- _表示テキスト_
|---|
あまたある新刊の中から、ダ・ヴィンチ編集部が厳選に厳選を重ねた一冊をご紹介!
誰が読んでも心にひびくであろう、高クオリティ作を見つけていくこのコーナー。
さあ、ONLY ONEの“輝き”を放つ、今月のプラチナ本は?

『FRONT MISSION DOG LIFE & DOG STYLE』(1〜3巻)

太田垣康男/原作 C.H.LINE/作画

●あらすじ●

ゲーム「FRONT MISSION」シリーズの世界観を基にして繰り広げられる、リアル戦争アクションコミック。アジア、オセアニアを中心とした連合国家「O.C.U.」と、南北アメリカを中心とした連合国家「U.S.N.」の間で覇権争いの舞台となっているハフマン島で、第二次ハフマン紛争と呼ばれる戦争が勃発した。ヴァンツァーと呼ばれる機動兵器を主力に、ハイテクを駆使して繰り広げられる戦争を、ジャーナリスト、ヴァンツァーの日本人パイロット、ヴァンツァー狩り部隊、敵の勢力圏に取り残された兵士と彼に助け出された少女、そして残酷な映像を求めて戦場に現れ、それをネットで公開する歪んだ戦争カメラマンなどを通して生々しく描く。『ヤングガンガン』で連載中。
|---|
コレクション一覧
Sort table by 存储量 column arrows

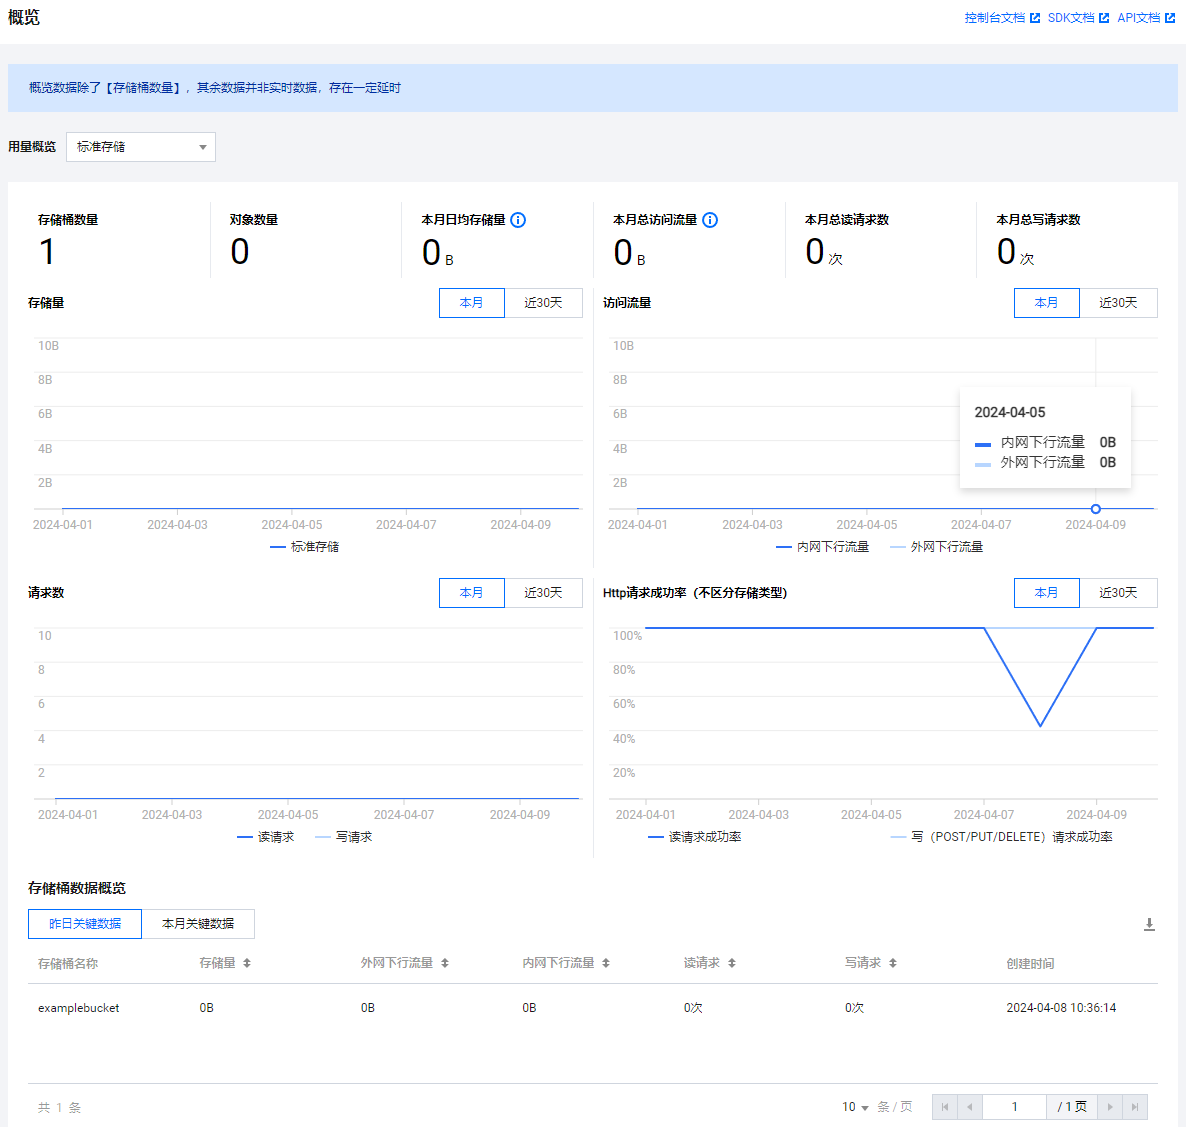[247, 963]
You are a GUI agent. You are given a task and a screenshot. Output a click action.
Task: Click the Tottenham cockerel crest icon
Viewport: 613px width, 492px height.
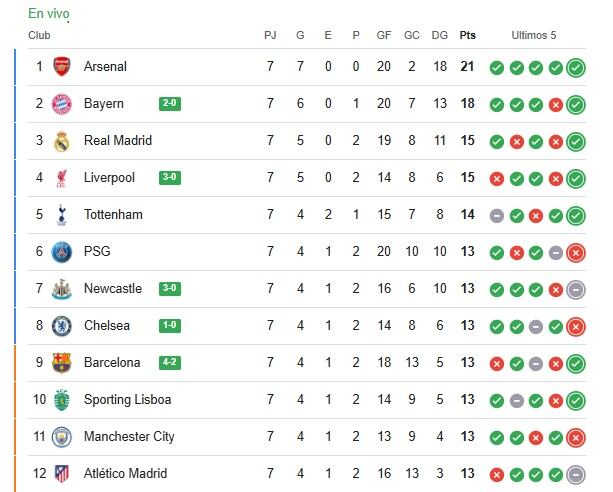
|---|
- _指示と条件_
マンガ紹介の文章について、次の(a)〜(c)が内容と合っているかを「はい」か「いいえ」で答え、それぞれ決め手になる文章中の言葉をそのまま引用してください。
(a) この作品の原作は太田垣康男である。
(b) ハフマン島で起きた戦争は「第一次ハフマン紛争」と呼ばれている。
(c) この作品は『ヤングガンガン』での連載がすでに終わっている。

- _回答_
(a) はい。「太田垣康男/原作」
(b) いいえ。「第二次ハフマン紛争と呼ばれる戦争が勃発した」
(c) いいえ。「『ヤングガンガン』で連載中」